В дурном настроении, расстроенная, накрученная до предела воспоминаниями, стыдом за собственные действия в браке и после, Лида сидела на кухне. В полной тишине, уставившись в одну точку.
Влажное полотенце после ванны бросила на спинку стула. Надела растянутую футболку, шерстяные носки, будь они неладны. Размышляла о том, что стоит всё-таки позвонить Мизурину, сходить в кино, привести домой, заняться сексом. Тело стоически молчало на предложение уставшего от сомнений разума. Ну и что! Сколько лет относительной молодости ей осталось? Пять, семь? Ждать любви? Внутреннего толчка? Ничего подобного она не дождалась в браке, глупо надеятся на чудеса сейчас.

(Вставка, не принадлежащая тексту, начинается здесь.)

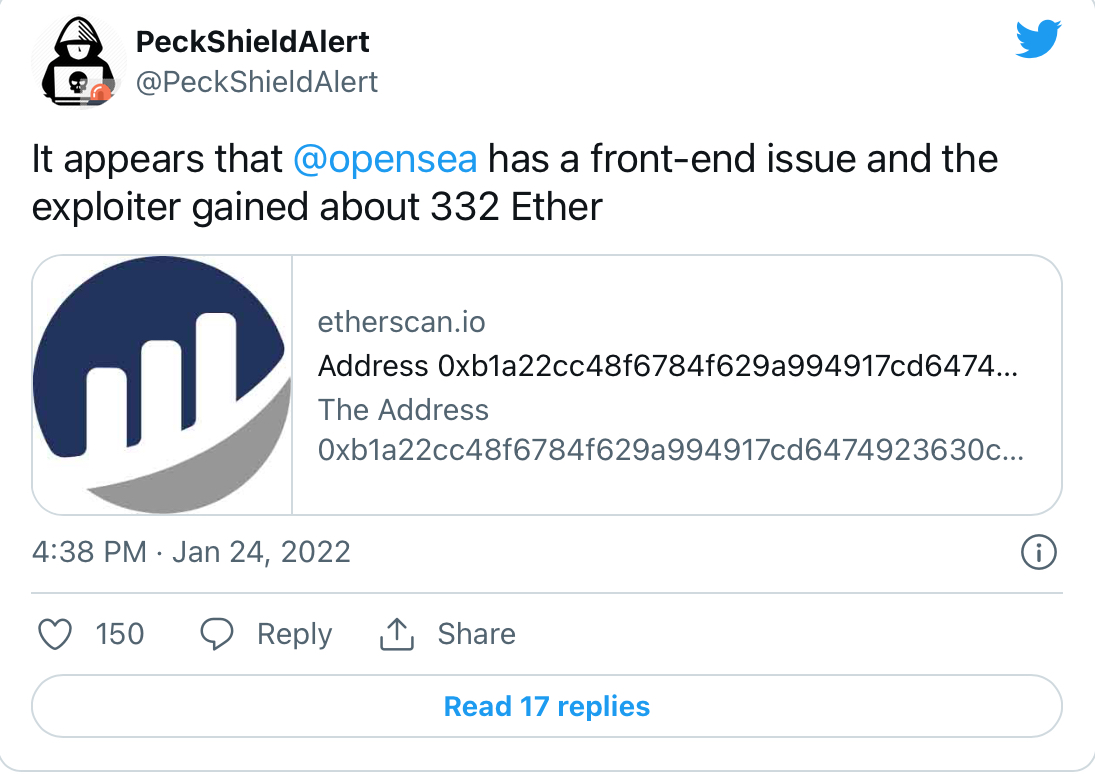Image resolution: width=1095 pixels, height=774 pixels.
Task: Click the 150 likes count
Action: pos(120,634)

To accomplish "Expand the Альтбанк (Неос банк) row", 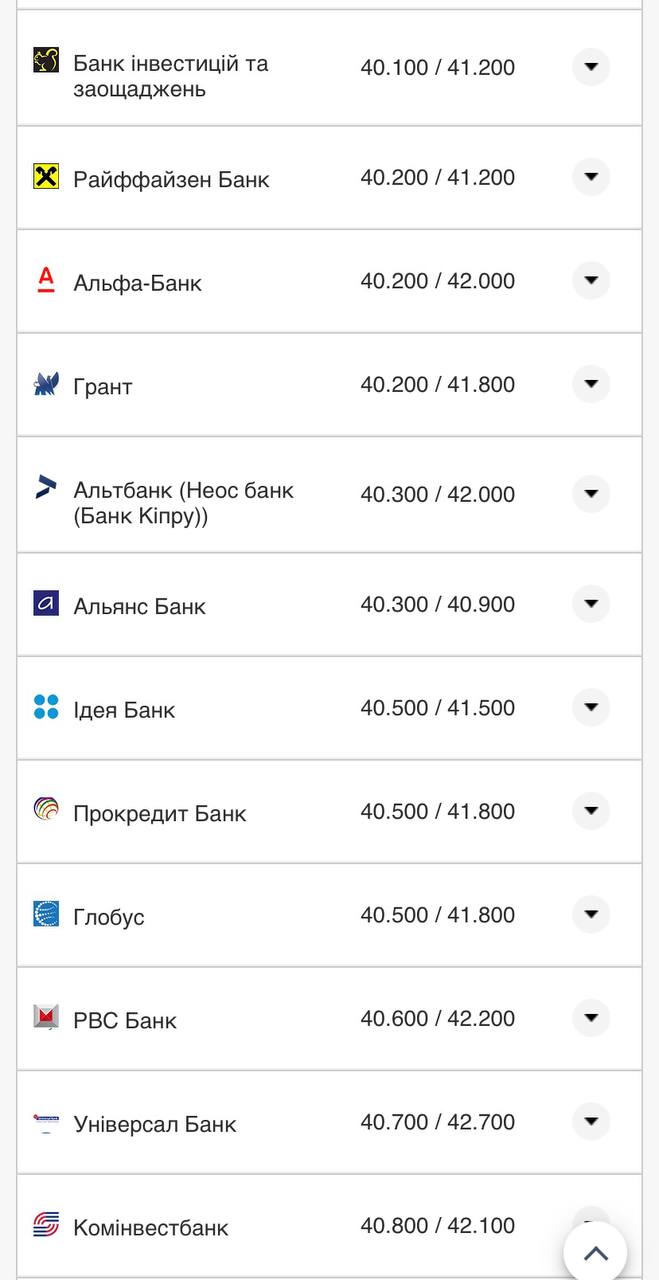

Звонок в дверь вывел из транса. Лида одёрнула футболку, вздохнула. В это время мог прийти только сосед Валера, хронический алкоголик. Частенько не хватало на бутылку, занимал у соседей. Надо отдать должное, всегда отдавал, чтобы тут же снова пойти по соседям, одалживая по сотке, полтиннику или того меньше. Суммы больше попросту никто не давал.

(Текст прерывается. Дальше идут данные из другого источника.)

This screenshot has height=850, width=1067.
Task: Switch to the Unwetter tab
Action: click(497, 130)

– Держи, – Лида распахнула дверь, сразу протягивая сто рублей. – Больше нет, всё на карточке.
– Неожиданно…
Она услышала голос Фролова, тут же проваливаясь в знакомый до чёртиков парфюм. Подняла взгляд, медленно скользя от модельной обуви по стрелкам брюк, перескочила лишь место молнии на гульфике, по джемперу светло-дымчатого цвета, гладковыбритому подбородку, прямому носу, по высоким скулам, выразительным глазам, стальным, спокойным, припечатывающим несокрушимой уверенностью. Той самой, чёртовой аурой властности, не оставляющей простым смертным шанса на сопротивление.
– Что-то случилось? – Лида уставилась на Ивана Ефремовича, не веря глазам. В галлюцинации, впрочем, тоже не верилось.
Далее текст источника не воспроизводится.